BEGIN
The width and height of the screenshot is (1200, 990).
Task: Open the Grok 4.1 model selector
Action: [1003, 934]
END
BEGIN
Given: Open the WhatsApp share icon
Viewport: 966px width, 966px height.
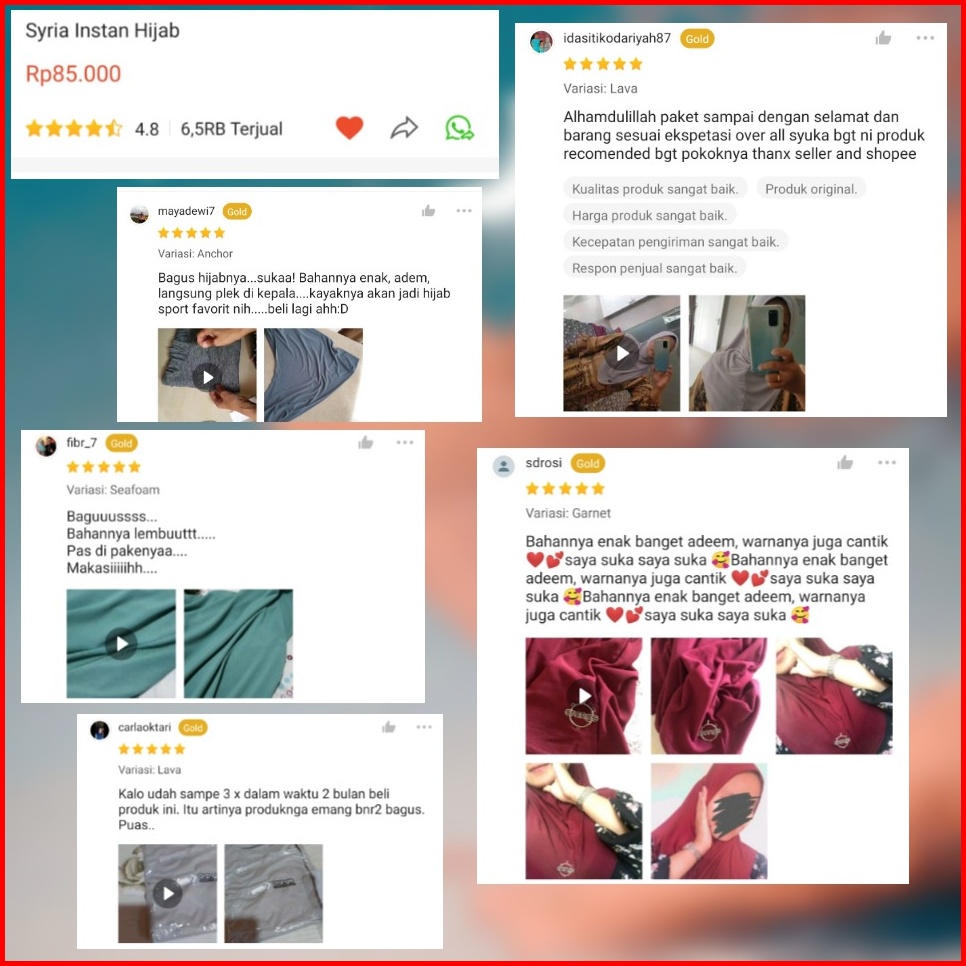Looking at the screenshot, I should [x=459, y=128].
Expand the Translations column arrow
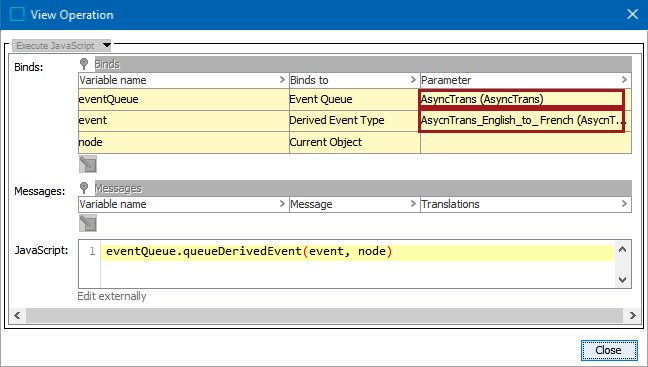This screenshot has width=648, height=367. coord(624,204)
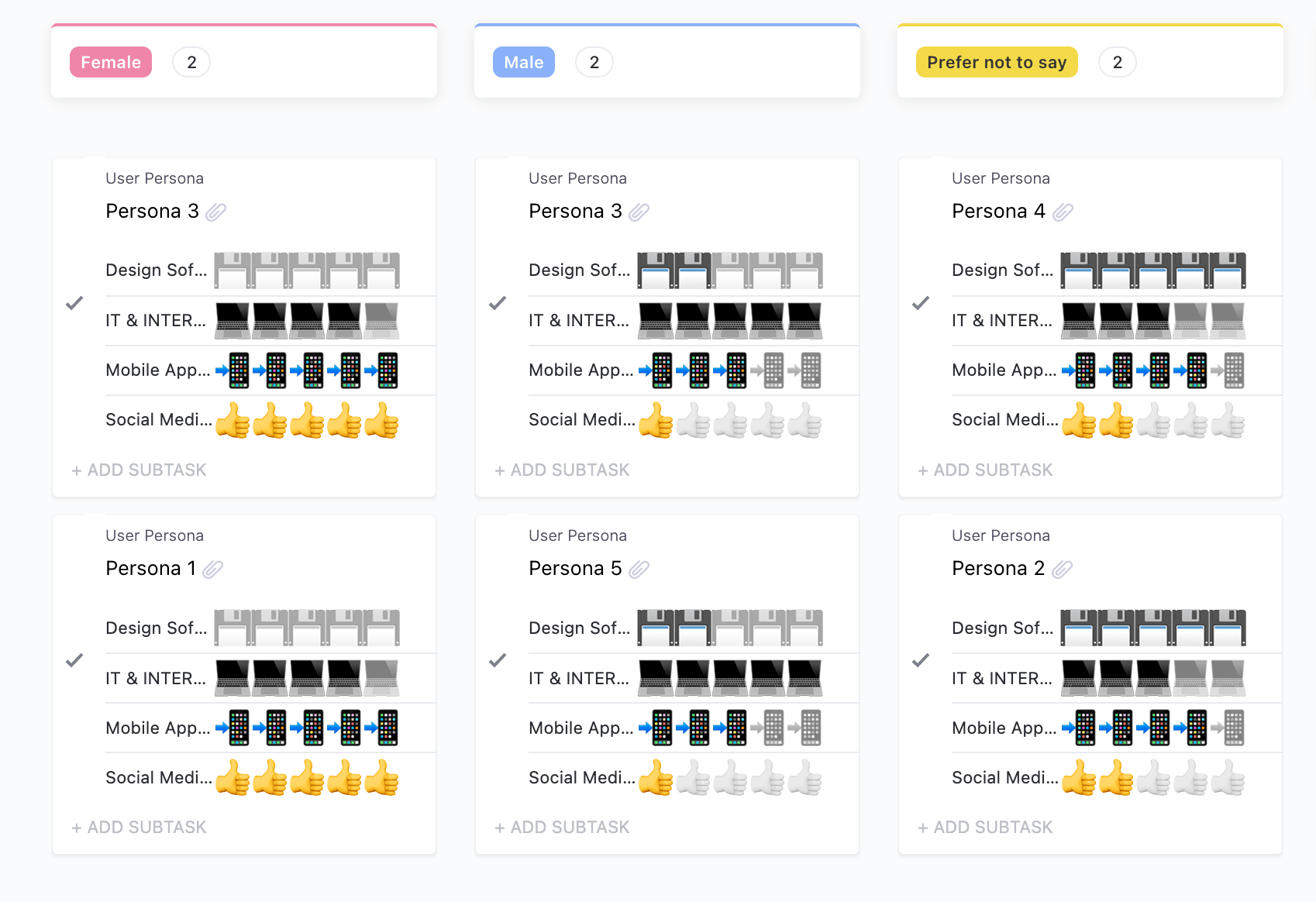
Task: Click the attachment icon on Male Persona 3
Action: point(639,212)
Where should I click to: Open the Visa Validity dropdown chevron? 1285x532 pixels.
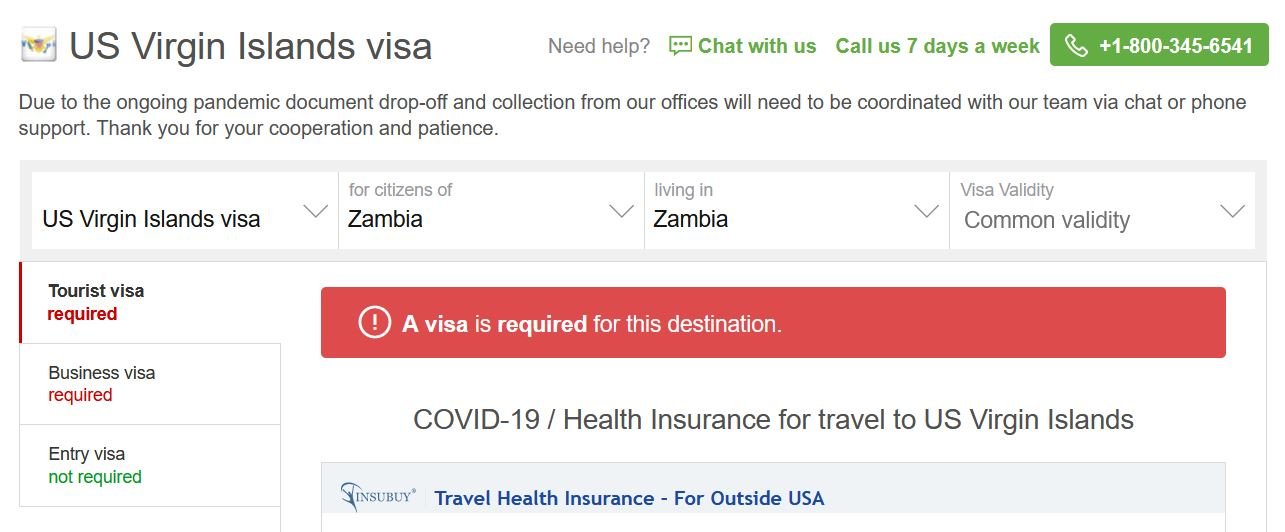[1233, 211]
END
BEGIN
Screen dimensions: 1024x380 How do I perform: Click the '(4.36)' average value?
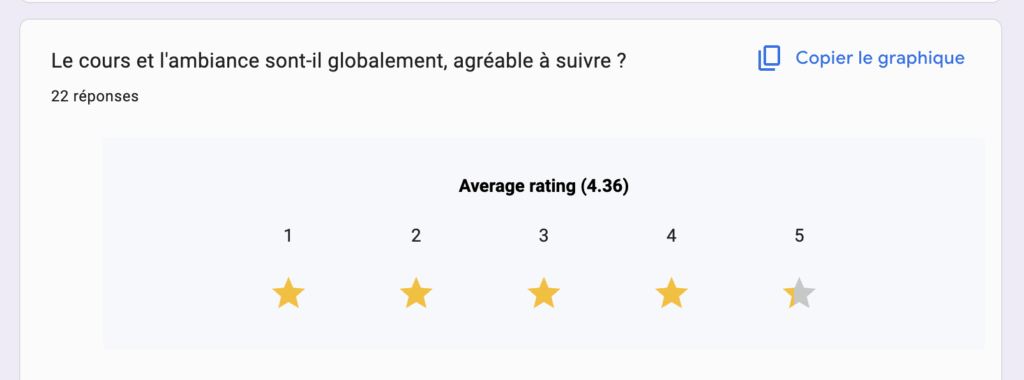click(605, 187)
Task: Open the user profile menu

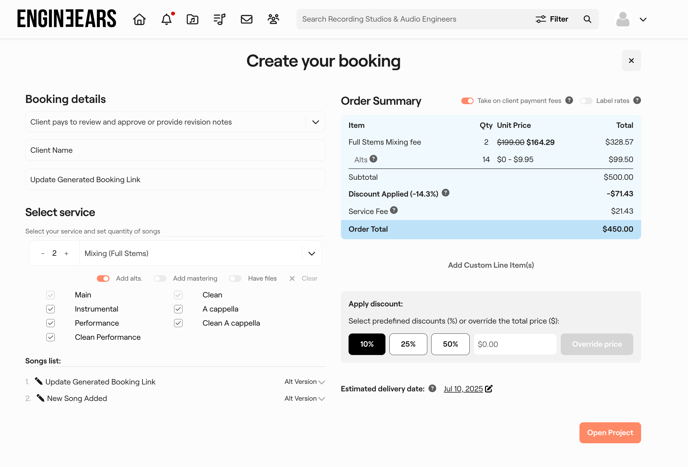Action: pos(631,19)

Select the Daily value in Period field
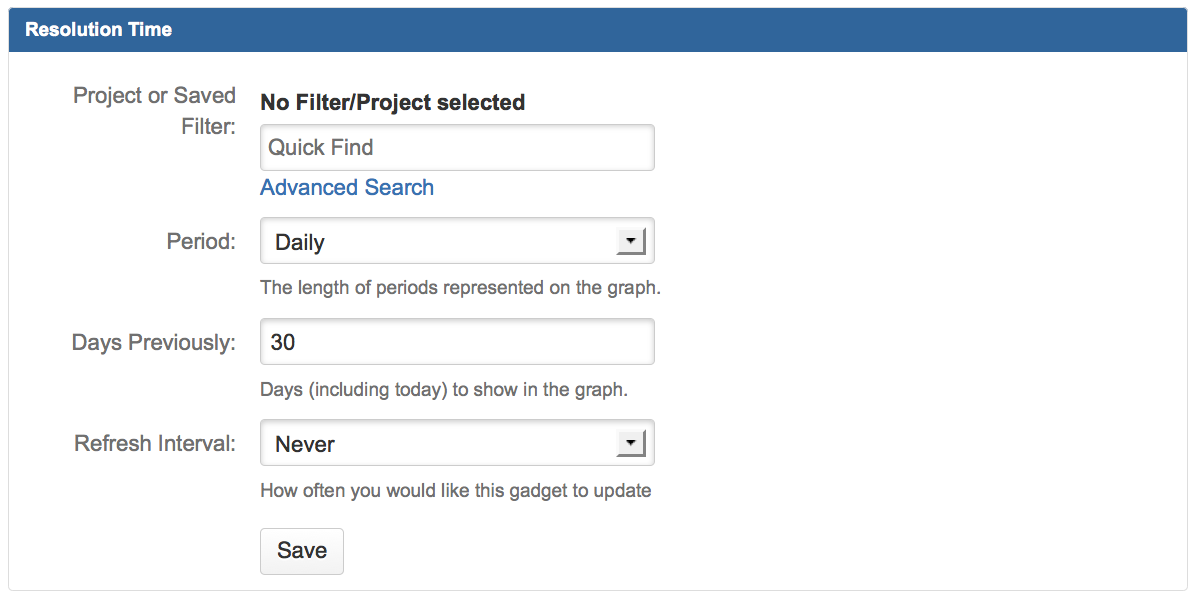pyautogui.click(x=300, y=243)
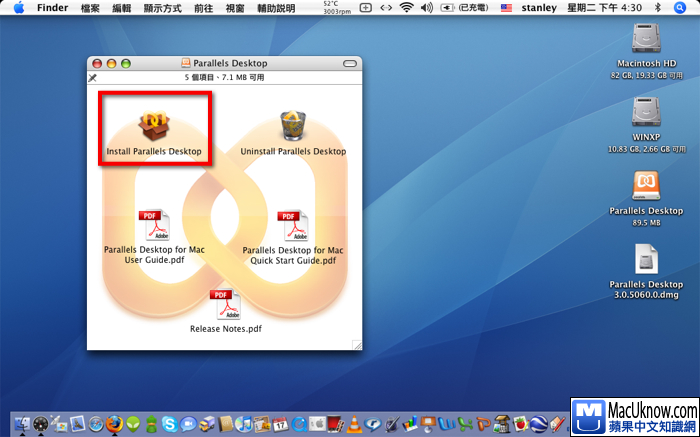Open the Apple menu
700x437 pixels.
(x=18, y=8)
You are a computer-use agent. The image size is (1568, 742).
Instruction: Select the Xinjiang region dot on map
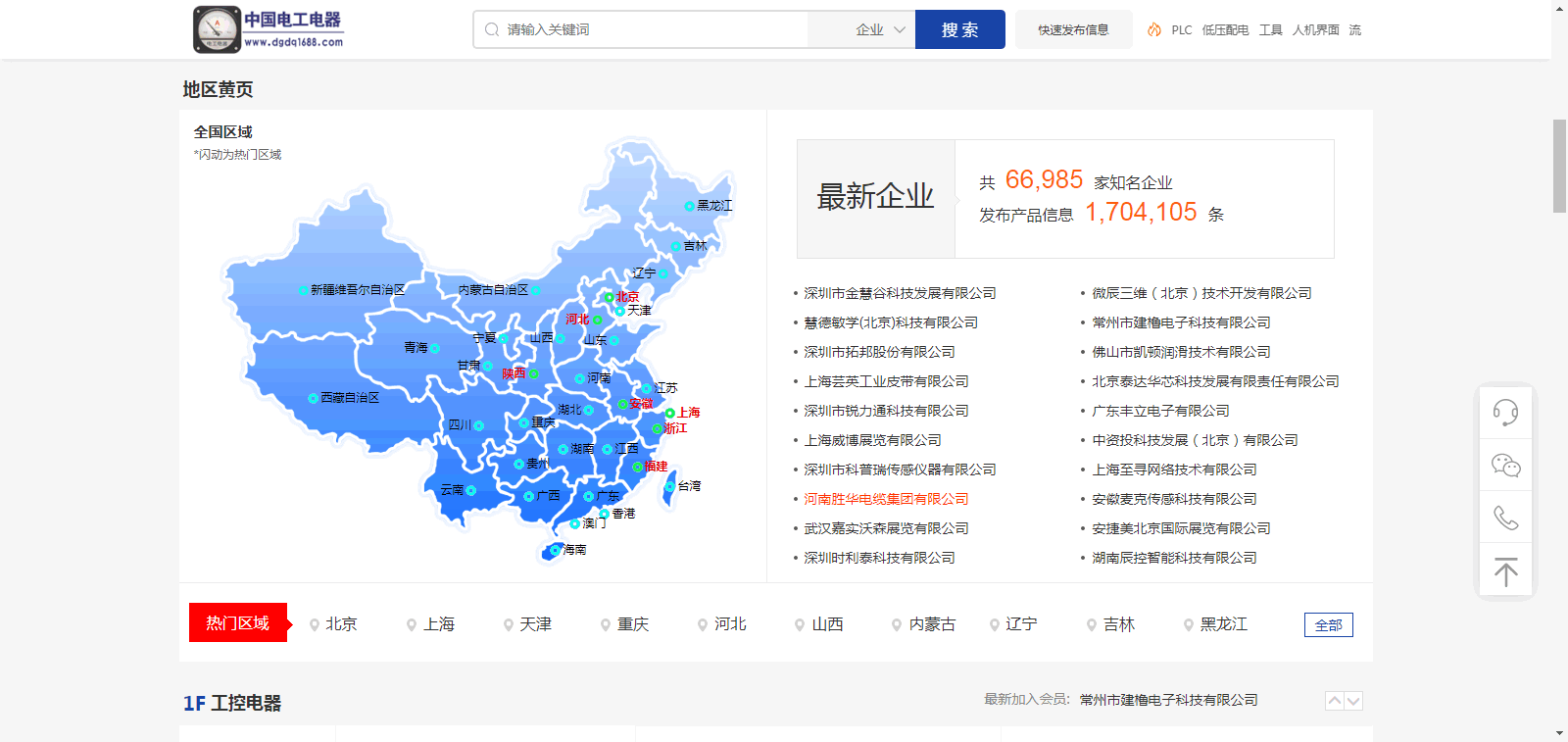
END
Instructions to follow:
In the entries above, find the line with "Select the Daily value in Period field" and the line with "Instruction: Select the". Return exactly those lines and all the ones between them, pictures excluded.

Expected answer:
Select the Daily value in Period field
pyautogui.click(x=300, y=243)
Open the Apple menu
700x437 pixels.
(x=18, y=8)
You are a computer-use agent. The image size is (1568, 742).
Instruction: Select the Xinjiang region dot on map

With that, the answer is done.